What needs to be done
Write out every line of the records below word for word, leaving out the pictures.

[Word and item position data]
-.-.-
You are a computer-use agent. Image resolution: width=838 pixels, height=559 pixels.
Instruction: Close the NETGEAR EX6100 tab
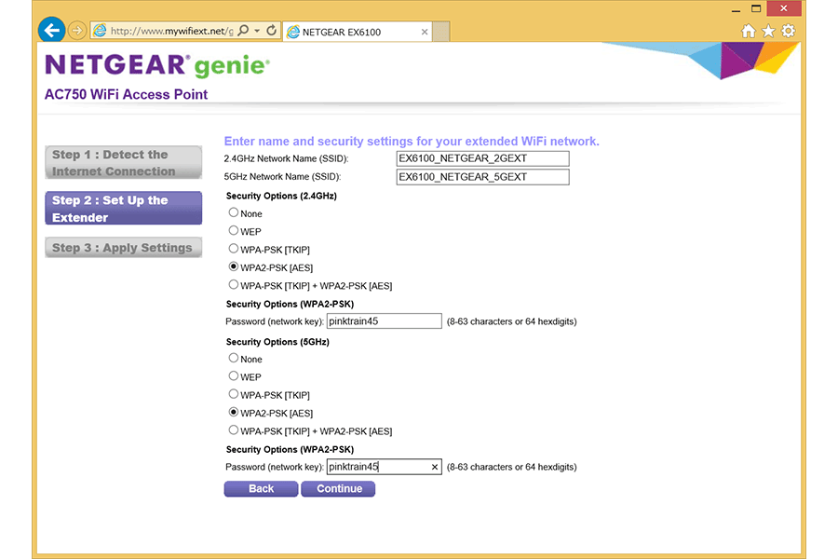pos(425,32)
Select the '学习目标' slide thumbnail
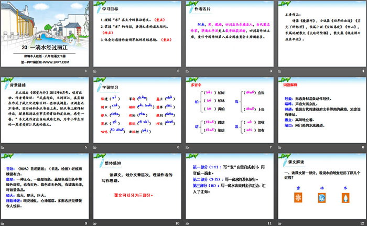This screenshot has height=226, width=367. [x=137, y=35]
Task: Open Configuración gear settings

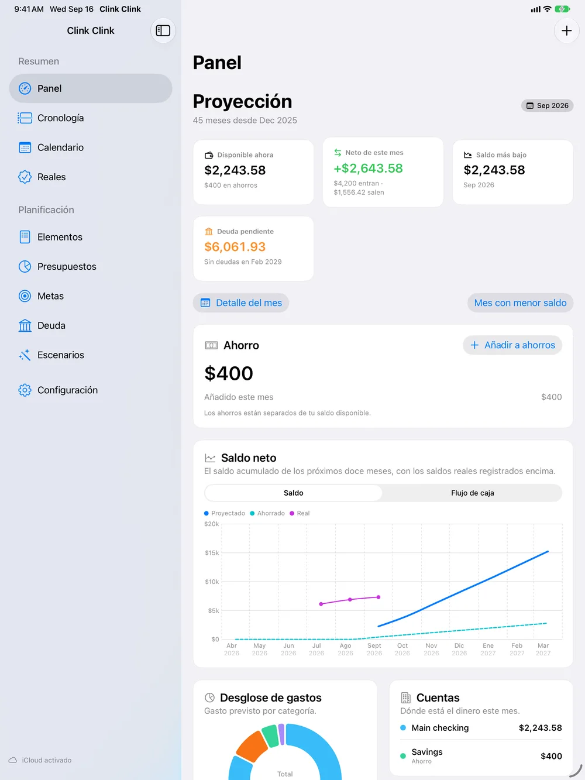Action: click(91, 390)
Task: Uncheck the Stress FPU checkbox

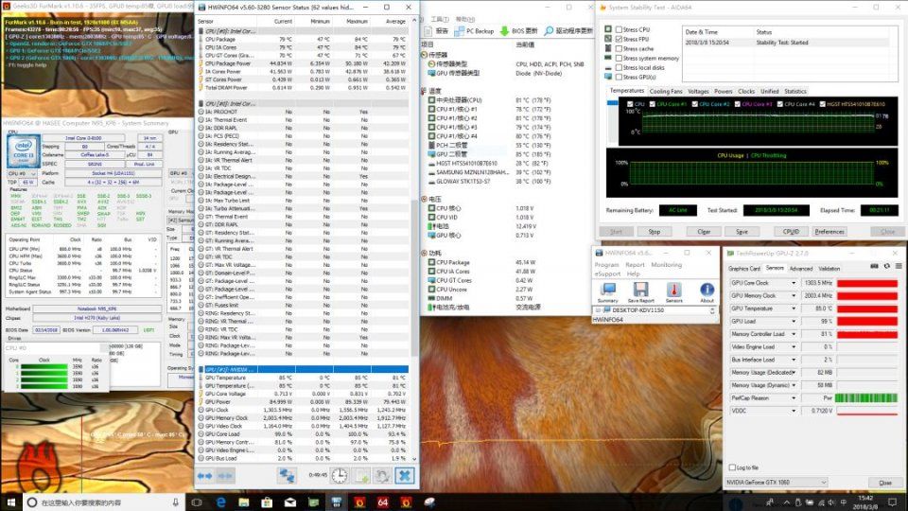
-.-.-
Task answer
You are a computer-use agent. Image resolution: width=838 pixels, height=559 pixels.
Instruction: Close the NETGEAR EX6100 tab
pos(425,32)
Select the '学习目标' slide thumbnail
This screenshot has height=226, width=367. [x=137, y=35]
Task: Open Configuración gear settings

Action: click(91, 390)
Task: Uncheck the Stress FPU checkbox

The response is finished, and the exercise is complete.